Apesar de contestação mundial, Indonésia diz que não voltará atrás em execuções

As leis da Indonésia contra os crimes de droga estão entre as mais duras do mundo

Por fernanda.macedo

Indonésia - A Indonésia informou neste domingo que está determinada a avançar com a execução de oito estrangeiros, entre os quais um brasileiro, condenados por tráfico de droga, apesar da contestação mundial liderada pelo secretário-geral da Organização das Nações Unidas (ONU), Ban Ki-moon.

Neste sábado, as autoridades indonésias notificaram os oito estrangeiros – da Austrália, Nigéria, do Brasil e das Filipinas – que as execuções, por um pelotão de fuzilamento, ocorrerão em breve. Um preso indonésio também será executado na mesma ocasião.
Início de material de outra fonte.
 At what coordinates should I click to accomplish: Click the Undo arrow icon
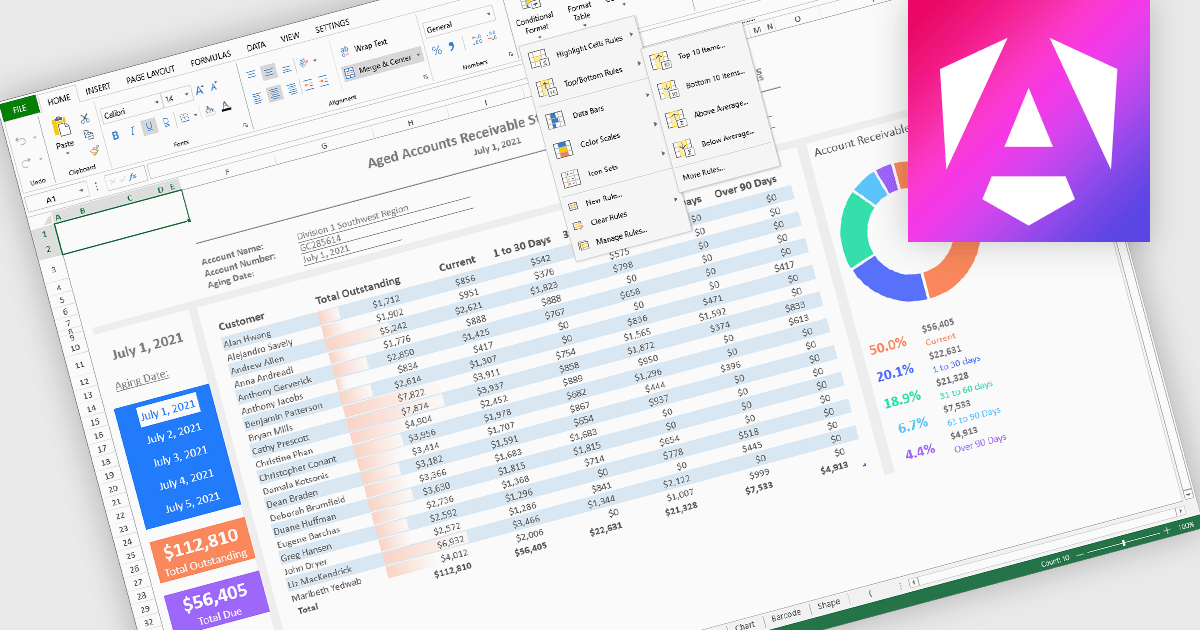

A procuradoria-geral da Indonésia declarou que o francês Serge Atlaoui, também condenado à morte por tráfico de droga, foi retirado desta lista de execuções iminentes, depois de muita pressão do governo francês.
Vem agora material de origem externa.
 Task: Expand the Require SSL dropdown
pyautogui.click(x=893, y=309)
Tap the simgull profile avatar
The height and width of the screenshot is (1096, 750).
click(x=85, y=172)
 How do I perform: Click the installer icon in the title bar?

O grupo de prisioneiros já foi transferido para a prisão de segurança máxima de Nusakambangan, onde ficarão até serem executados. O governo de Jacarta informou, neste sábado, que as execuções poderiam acontecer dentro de três dias. Os governos estrangeiros envolvidos já realizaram pedidos de clemência para os seus cidadãos à Indonésia. Os pedidos foram negados.

O secretário-geral Ban Ki-moon, “apelou ao governo indonésio para não executar, como anunciou, os dez prisioneiros que se encontram no corredor da morte pelos crimes alegadamente ligados à droga”, indicou um comunicado divulgado ontem pela organização.

“Segundo a legislação internacional, em países onde a pena de morte está em vigor, a lei apenas deve ser aplicada em crimes graves, como mortes com premeditação”, diz a ONU e acrescenta que “as infrações ligadas à droga não estão normalmente incluídas nesta categoria de crimes, muito graves”.